[PROVIDED TEXT]
------------------------------------
Boats, You're not grasping the difference between fighting it tooth and nail and failing (something I can respect) and voicing support for it! (Something I will not and cannot condone.)

This ought to be interesting. BTW, I'm still awaiting evidence of the NRA sponsored AWB of 1994
Who said it did?
 
The NRA is the 'Brady Bunch' in disguise?

The best that the NRA can ever do at a political level, is help mobilize the masses to elect pro-gun politicians. Beyond that the NRA is playing against a stacked deck. About the only other thing the NRA could to, near a political level is let its membership know the evils going on with regard to the continuous subversion of the 2nd ammendment by elected officials.

Given that, I'll continue to support their efforts to that effect.
 
C'mon! Let's not have it both ways. One cannot decontextualize the NRA and then essentially accuse it of staying in business to fight legislation it promulgated.

KMKeller:
What they should have done in the past is not the issue here. What they are doing now is.

Well I am not the one that has detached the NRA from the moorings of history and the tenor of the times to accuse them of thriving on falsely combatting gun laws by passing them.

It is interesting that such a thought disconnect is possible. How can one decontextualize the NRA from the political scene as they confronted it and then claim that the present would be somehow better had they fought tooth and nail and failed? Had the NRA not supported alternate bills in exceedingly hostile legislative environments, it is likely that none of us would have anything more than singles shot rifles and black powder weapons today if that.

I do not even consider the American Rifleman article to be all that damning back in 1968. The truth is that since it had to deviate from its founding mission of improving American marksmanship into defending weapons access to the lawabiding, the NRA has been fighting a rearguard action.

In 1871, one could and did afford, any type of firearm within his or her means unless subject to some Jim Crow style restriction.

Let us start from this premise then: In 1871, the average white male American gunowner had the world as his oyster. Any size, any caliber, any range, any rate of fire, any concealbility feature desired, facing only the odd local restriction in Dodge City and other notable places.

When one has everything and one's opponents have nothing, and one cannot kill one's opponents, there is only one direction the fight is going to go in the long term. The nascent antis started nowhere and could only get somewhere at gunowners' expense.

It is an interesting feature of the Orth article that it uses the word undesireables. Like any conservative institution staffed by humans, the NRA took on the cast of its membership of the times. There was a broad WASPish consensus that undesireables not be armed at all, and as a byproduct, only unseemly women went armed. Those positions wouldn't have been controversial even amongst the membership of the day and in no way does modern second guessing make the old-timers "wrong."

The gang wars of the Prohibition Era only intensified this culture biased reaction. "True Americans" had always sought to disarm the alien "other," be they Native Americans, blacks, Catholic European immigrants or Jews. One could not properly allow the teeming masses to have the tools of violent revolutionary overthrow and crime. Such we see things such as NY's Sullivan Law and the NFA.

I will attempt to check the legislative history soon, but I am confident that the NRA agreed with the NFA to the extent that they wanted to tune the bill within the framework of knowing it was going to be passed with or without them. A group gets its say by getting in on the process rather than being shunned as outside of it.
------------------------------------
[RECORDS PROVIDED]

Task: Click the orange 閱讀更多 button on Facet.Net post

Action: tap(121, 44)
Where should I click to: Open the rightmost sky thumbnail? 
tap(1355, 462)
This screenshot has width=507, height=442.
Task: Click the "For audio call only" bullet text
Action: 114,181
------------------------------------
[TO DO]
Pick up the forum discussion of the NRA and gun laws right after its final sentence and extend it in the same argumentative voice. The listing comes from a separate source and is unrelated to the forum discussion of the NRA and gun laws.

[EXPECTED ANSWER]
Another interesting item in the damning Orth article was a couple of terms attributed to Senator Robert F. Kennedy. He called the NRA "extremists," and furthermore a piece of agitprop, the so-called "mail order murder" (loophole no doubt) was employed. What rings so familiar about that these days? One can only wonder.

So a 1968 presidential candiate with an much beloved assassinated president brother accuses the NRA of being extremist and by implication, anti-American, catering to lowlifes and undesireables who have been linked to the death of his brother with a mail order Italian surplus rifle. Seems like a major political problem even today. Orth responds that push come to shove, the NRA has worked with its opponents in an attempt to ensure that the law-abiding weren't too harmed by pending gun control legislation by trying to frame it and steer it in a direction they could live with. There is a fundamental difference between enthusiastically supporting a hated cause of the opposition, and compromise with opponents to preserve something of what one wants when defeat is a distinct possibility. Remember the NRA started with everything, a total loss through inflexibility was probably never even comtemplated in those more genteel times.

Today's view of the NRA from certain absolutist quarters says much more about the coarsening of public debate than it does about the NRA historically. People could respect an ancient NRA that could have moved itself into early marginalization a long time ago and left the field clear for the gun haters? That is, quite frankly, nuts. One cannot decontextualize either people or their organizations from the times in which they were operating and expect the parallels made between today and yesteryear to hold.

So go ahead and judge the NRA through a lens of warped history if it gets you NRA haters through another day on the fringes. I "forgive" them of their past "transgressions" because I have little doubt that the heights of liberal power spasms during the New Deal and The Great Society would have eviscerated the Second Amendment into uselessness by now save for the NRA.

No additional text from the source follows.